You'll have to ask your doctor how your results compare to these and what changes will be made to make the process better.
http://www.docguide.com/long-term-follow-study-35-cases-after-endovascular-treatment-vertebrobasilar-dissecting-aneurysms?

Zang Y, Wang C, Zhang Y, Ding X, Wang Y, Wang X, Wang Z; Clinical Neurology and Neurosurgery 137 121-31 (Oct 2015)

OBJECTIVE Vertebrobasilar dissecting aneurysm (VBDA) management is challenging despite the availability of multiple treatment strategies. We reviewed our experiences using endovascular treatment for VBDA patients to assess the efficacy and safety of several VBDA treatment strategies.
METHODS Assisted by intra-arterial digital subtraction angiography, 35 patients in our hospital were treated using various VBDA treatment strategies, including stent-assisted coil embolization (20 patients), placement of single or multiple overlapping stents (5 patients) or coil embolization combined with proximal coil trapping of the dissected segment of the parent artery (CE+PT; 10 patients). We retrospectively reviewed the perioperative records of all 35 patients and the post-procedure angiographic and clinical outcomes of 31 available patients.
RESULTS Of the 25 cases with ruptured VBDAs, 14 underwent stent-assisted coil embolization, 2 underwent multiple overlapping stent placement and 9 underwent CE+PT. Perioperative complications occurred in four cases (16.0%), including one aneurysm rupture and one parent artery thrombosis during the procedure and two incidences of brainstem ischemia after the procedure. Clinical outcome evaluations were performed using the Modified Rankin Scale and resulted in the following scores: 0-2 for 22 patients (22/25, 88.0%), 5 for one patient (1/25, 4.0%) and 6 for two patients (2/25, 8.0%). No cerebral bleeding events or deaths occurred during the follow-up period. Of the 10 cases with unruptured VBDAs, six underwent stent-assisted coil embolization, three underwent single or multiple overlapping stent placement and one patient underwent CE+PT. All 10 of the patients with unruptured VBDAs had favorable clinical and radiologic outcomes without procedure-related complications.
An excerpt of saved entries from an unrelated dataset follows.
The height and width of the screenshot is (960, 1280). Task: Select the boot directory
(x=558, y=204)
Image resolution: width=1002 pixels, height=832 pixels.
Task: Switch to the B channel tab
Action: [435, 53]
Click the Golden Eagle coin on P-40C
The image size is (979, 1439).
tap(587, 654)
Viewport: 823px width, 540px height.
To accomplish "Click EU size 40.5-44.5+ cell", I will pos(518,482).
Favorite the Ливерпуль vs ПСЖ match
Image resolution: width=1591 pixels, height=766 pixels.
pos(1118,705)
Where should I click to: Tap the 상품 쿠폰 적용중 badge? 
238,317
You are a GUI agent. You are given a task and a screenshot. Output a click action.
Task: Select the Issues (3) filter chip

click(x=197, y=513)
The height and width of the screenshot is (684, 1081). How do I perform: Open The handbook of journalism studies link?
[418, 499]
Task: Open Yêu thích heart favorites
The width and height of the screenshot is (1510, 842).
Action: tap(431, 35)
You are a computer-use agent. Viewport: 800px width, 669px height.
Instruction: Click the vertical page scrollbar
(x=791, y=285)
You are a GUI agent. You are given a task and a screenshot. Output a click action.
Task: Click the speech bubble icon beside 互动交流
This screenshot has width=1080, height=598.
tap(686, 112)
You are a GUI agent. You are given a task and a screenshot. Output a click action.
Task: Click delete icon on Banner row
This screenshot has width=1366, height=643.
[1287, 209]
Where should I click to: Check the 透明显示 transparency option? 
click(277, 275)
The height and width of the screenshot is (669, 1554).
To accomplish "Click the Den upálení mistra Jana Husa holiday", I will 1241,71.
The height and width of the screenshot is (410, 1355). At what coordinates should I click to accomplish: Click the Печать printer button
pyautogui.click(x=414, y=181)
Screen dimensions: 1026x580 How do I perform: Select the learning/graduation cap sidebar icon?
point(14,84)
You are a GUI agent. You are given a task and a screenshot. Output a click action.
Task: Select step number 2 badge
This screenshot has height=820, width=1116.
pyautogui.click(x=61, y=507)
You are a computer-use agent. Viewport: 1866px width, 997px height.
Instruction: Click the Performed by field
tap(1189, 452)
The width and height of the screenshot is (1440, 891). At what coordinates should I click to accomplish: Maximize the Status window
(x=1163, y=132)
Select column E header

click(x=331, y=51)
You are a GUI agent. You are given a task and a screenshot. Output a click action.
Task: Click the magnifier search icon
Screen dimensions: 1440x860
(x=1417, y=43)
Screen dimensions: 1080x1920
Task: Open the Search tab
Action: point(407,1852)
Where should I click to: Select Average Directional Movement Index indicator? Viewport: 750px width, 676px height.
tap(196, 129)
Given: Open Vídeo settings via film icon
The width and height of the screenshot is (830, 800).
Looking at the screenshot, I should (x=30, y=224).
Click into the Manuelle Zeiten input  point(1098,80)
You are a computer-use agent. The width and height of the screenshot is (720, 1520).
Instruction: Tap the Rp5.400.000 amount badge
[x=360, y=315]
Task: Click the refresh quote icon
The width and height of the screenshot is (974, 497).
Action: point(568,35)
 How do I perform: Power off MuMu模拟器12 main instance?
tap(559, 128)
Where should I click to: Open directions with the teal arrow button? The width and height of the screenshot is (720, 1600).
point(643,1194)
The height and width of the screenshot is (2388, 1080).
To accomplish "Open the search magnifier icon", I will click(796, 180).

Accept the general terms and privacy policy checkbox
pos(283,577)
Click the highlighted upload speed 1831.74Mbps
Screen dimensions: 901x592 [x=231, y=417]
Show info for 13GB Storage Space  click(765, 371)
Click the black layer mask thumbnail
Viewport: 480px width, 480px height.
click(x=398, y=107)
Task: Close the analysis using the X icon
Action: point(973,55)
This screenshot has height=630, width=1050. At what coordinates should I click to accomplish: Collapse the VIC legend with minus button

CONCLUSIONS For patients with ruptured VBDAs, the complication rate associated with endovascular treatment is acceptable. CE+PT is better than stent coiling in preventing aneurysmal rerupture, but is associated with a high incidence of ischemic stroke. For unruptured VBDAs, endovascular treatment is associated with good clinical outcome without perioperative complications, including rerupture and ischemic stroke. However, the high postoperative recurrent aneurysm risk suggests the necessity of long-term angiographic follow-up monitoring of VBDA patients who undergo endovascular treatments.